[Entries from a dataset]
— Start —

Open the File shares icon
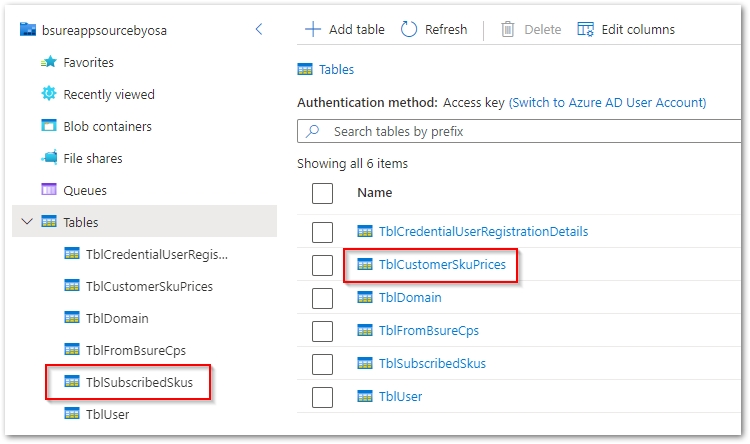 (48, 158)
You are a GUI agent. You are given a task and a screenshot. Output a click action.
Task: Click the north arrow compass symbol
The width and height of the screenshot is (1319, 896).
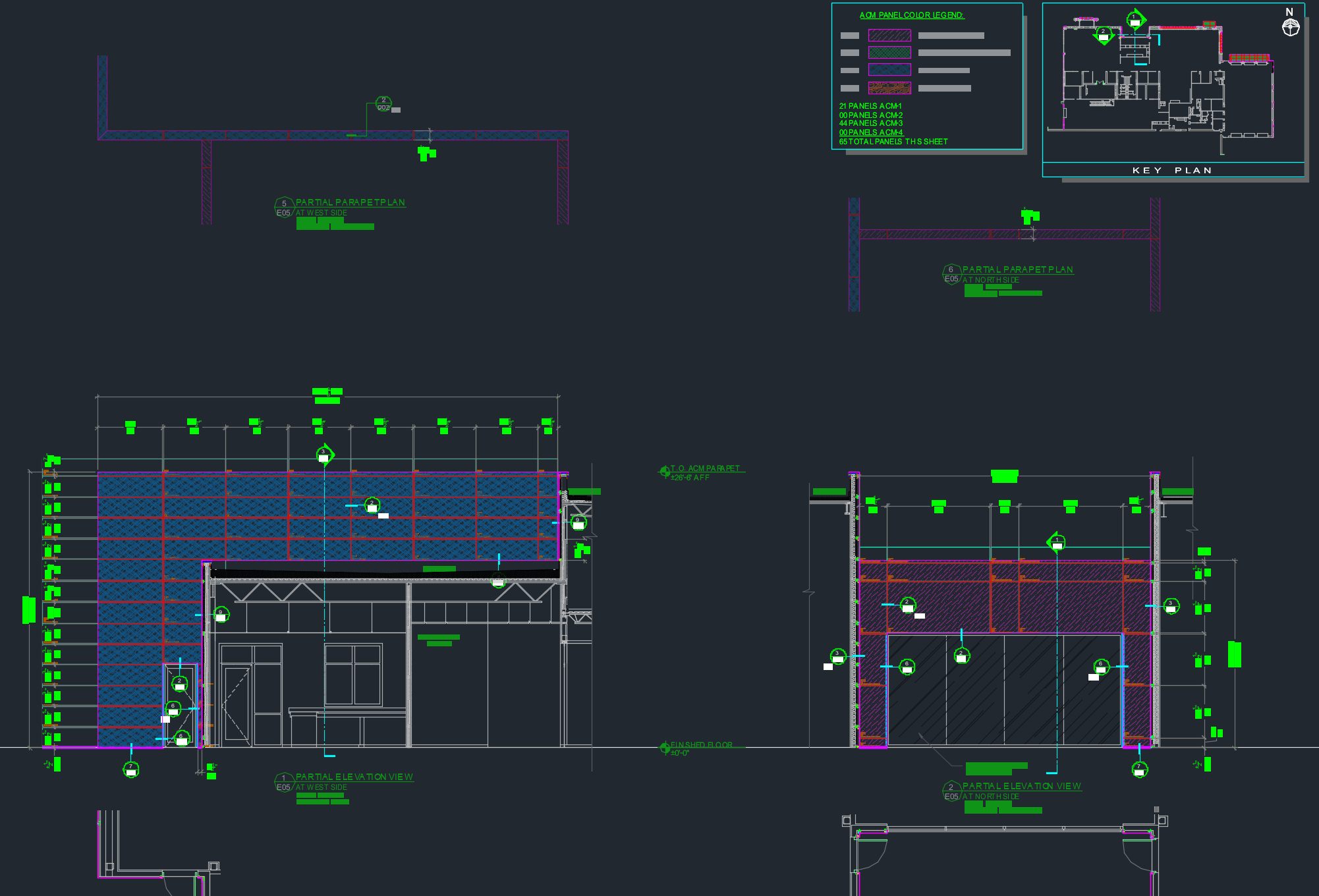1290,27
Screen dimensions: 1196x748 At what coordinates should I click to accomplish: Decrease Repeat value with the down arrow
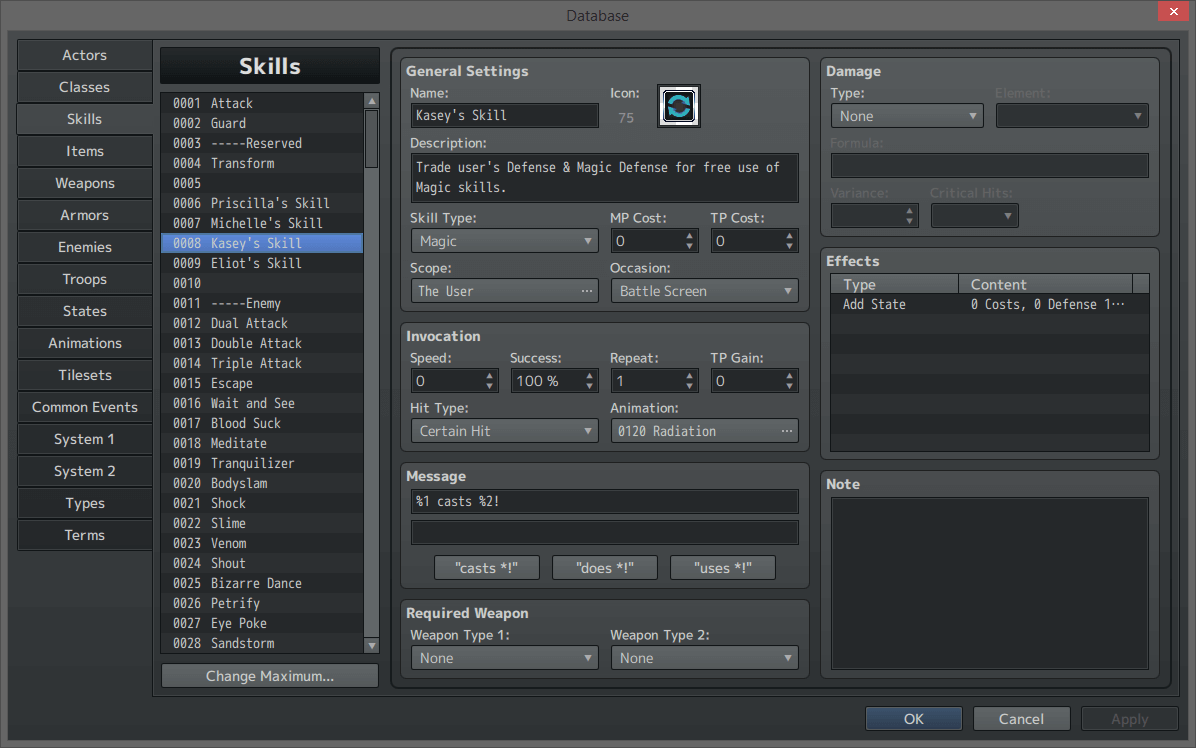click(x=688, y=385)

— End —

▶ _Task objective_:
Copy out all of the lines above word for word, leaving out the pictures.

▶ _Solution_:
Open the File shares icon
 (48, 158)
You are a GUI agent. You are given a task and a screenshot. Output a click action.
Task: Click the north arrow compass symbol
The width and height of the screenshot is (1319, 896).
1290,27
Screen dimensions: 1196x748 At what coordinates should I click to accomplish: Decrease Repeat value with the down arrow
click(x=688, y=385)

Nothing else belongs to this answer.